Work instruction:
Every entry should be repeated exactly as written.

(Stored dataset items)
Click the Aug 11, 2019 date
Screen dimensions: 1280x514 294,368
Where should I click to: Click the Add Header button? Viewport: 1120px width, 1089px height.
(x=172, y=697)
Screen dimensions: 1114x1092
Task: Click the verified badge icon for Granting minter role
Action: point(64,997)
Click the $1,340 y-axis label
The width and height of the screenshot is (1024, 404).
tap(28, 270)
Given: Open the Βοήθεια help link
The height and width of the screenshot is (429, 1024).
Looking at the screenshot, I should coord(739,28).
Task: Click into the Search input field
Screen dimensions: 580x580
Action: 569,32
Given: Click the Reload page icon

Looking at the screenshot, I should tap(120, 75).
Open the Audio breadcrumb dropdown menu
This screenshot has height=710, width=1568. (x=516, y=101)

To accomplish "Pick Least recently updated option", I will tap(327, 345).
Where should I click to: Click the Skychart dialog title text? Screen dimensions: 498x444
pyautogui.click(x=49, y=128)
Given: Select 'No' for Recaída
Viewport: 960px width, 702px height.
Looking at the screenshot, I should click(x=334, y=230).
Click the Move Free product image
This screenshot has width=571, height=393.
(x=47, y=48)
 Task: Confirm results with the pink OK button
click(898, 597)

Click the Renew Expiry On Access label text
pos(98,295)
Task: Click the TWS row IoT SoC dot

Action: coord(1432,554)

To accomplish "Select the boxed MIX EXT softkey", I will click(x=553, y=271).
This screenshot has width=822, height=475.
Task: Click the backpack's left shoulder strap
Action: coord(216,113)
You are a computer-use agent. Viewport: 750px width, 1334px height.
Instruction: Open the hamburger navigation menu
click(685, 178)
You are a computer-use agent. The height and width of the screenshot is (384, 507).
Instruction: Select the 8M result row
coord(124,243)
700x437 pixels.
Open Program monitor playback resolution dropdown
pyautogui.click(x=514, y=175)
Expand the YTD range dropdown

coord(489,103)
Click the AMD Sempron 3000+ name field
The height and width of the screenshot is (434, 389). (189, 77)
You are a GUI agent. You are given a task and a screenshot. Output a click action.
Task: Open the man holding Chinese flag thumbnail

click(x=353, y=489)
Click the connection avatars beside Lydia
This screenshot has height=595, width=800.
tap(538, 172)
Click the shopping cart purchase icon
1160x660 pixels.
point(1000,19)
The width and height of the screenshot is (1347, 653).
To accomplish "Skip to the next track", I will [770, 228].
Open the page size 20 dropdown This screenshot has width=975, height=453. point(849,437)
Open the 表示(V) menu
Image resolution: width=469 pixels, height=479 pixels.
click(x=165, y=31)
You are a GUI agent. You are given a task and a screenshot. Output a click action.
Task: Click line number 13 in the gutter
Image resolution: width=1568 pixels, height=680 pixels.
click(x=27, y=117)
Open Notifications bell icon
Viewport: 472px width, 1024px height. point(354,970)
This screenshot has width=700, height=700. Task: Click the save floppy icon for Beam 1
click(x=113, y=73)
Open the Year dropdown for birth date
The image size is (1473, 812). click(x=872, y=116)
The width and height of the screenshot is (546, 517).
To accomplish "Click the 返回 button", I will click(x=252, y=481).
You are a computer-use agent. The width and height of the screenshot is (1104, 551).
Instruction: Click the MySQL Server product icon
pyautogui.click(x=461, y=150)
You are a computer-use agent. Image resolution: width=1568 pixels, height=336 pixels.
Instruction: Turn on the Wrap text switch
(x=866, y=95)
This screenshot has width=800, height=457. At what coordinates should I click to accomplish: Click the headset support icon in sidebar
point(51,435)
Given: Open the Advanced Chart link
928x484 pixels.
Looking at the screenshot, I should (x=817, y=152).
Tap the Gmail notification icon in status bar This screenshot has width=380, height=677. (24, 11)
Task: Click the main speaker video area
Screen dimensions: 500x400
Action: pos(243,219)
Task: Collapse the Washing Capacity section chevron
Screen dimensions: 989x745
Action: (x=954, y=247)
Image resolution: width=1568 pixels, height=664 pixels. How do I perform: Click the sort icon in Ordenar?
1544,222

Answer box:
Click the Aug 11, 2019 date
Screen dimensions: 1280x514 294,368
Where should I click to: Click the Add Header button? Viewport: 1120px width, 1089px height.
(x=172, y=697)
Screen dimensions: 1114x1092
Task: Click the verified badge icon for Granting minter role
Action: point(64,997)
Click the $1,340 y-axis label
The width and height of the screenshot is (1024, 404).
tap(28, 270)
Given: Open the Βοήθεια help link
The height and width of the screenshot is (429, 1024).
Looking at the screenshot, I should coord(739,28).
Task: Click into the Search input field
Screen dimensions: 580x580
Action: 569,32
Given: Click the Reload page icon

Looking at the screenshot, I should tap(120, 75).
Open the Audio breadcrumb dropdown menu
This screenshot has height=710, width=1568. (x=516, y=101)

To accomplish "Pick Least recently updated option", I will tap(327, 345).
Where should I click to: Click the Skychart dialog title text? Screen dimensions: 498x444
pyautogui.click(x=49, y=128)
Given: Select 'No' for Recaída
Viewport: 960px width, 702px height.
Looking at the screenshot, I should click(x=334, y=230).
Click the Move Free product image
This screenshot has width=571, height=393.
(x=47, y=48)
 Task: Confirm results with the pink OK button
click(898, 597)

Click the Renew Expiry On Access label text
pos(98,295)
Task: Click the TWS row IoT SoC dot

Action: coord(1432,554)

To accomplish "Select the boxed MIX EXT softkey", I will click(x=553, y=271).
This screenshot has width=822, height=475.
Task: Click the backpack's left shoulder strap
Action: coord(216,113)
You are a computer-use agent. Viewport: 750px width, 1334px height.
Instruction: Open the hamburger navigation menu
click(685, 178)
You are a computer-use agent. The height and width of the screenshot is (384, 507).
Instruction: Select the 8M result row
coord(124,243)
700x437 pixels.
Open Program monitor playback resolution dropdown
pyautogui.click(x=514, y=175)
Expand the YTD range dropdown

coord(489,103)
Click the AMD Sempron 3000+ name field
The height and width of the screenshot is (434, 389). (189, 77)
You are a GUI agent. You are given a task and a screenshot. Output a click action.
Task: Open the man holding Chinese flag thumbnail

click(x=353, y=489)
Click the connection avatars beside Lydia
This screenshot has height=595, width=800.
tap(538, 172)
Click the shopping cart purchase icon
1160x660 pixels.
point(1000,19)
The width and height of the screenshot is (1347, 653).
To accomplish "Skip to the next track", I will [770, 228].
Open the page size 20 dropdown This screenshot has width=975, height=453. point(849,437)
Open the 表示(V) menu
Image resolution: width=469 pixels, height=479 pixels.
click(x=165, y=31)
You are a GUI agent. You are given a task and a screenshot. Output a click action.
Task: Click line number 13 in the gutter
Image resolution: width=1568 pixels, height=680 pixels.
click(x=27, y=117)
Open Notifications bell icon
Viewport: 472px width, 1024px height. point(354,970)
This screenshot has width=700, height=700. Task: Click the save floppy icon for Beam 1
click(x=113, y=73)
Open the Year dropdown for birth date
The image size is (1473, 812). click(x=872, y=116)
The width and height of the screenshot is (546, 517).
To accomplish "Click the 返回 button", I will click(x=252, y=481).
You are a computer-use agent. The width and height of the screenshot is (1104, 551).
Instruction: Click the MySQL Server product icon
pyautogui.click(x=461, y=150)
You are a computer-use agent. Image resolution: width=1568 pixels, height=336 pixels.
Instruction: Turn on the Wrap text switch
(x=866, y=95)
This screenshot has width=800, height=457. At what coordinates should I click to accomplish: Click the headset support icon in sidebar
point(51,435)
Given: Open the Advanced Chart link
928x484 pixels.
Looking at the screenshot, I should (x=817, y=152).
Tap the Gmail notification icon in status bar This screenshot has width=380, height=677. (24, 11)
Task: Click the main speaker video area
Screen dimensions: 500x400
Action: pos(243,219)
Task: Collapse the Washing Capacity section chevron
Screen dimensions: 989x745
Action: (x=954, y=247)
Image resolution: width=1568 pixels, height=664 pixels. How do I perform: Click the sort icon in Ordenar?
1544,222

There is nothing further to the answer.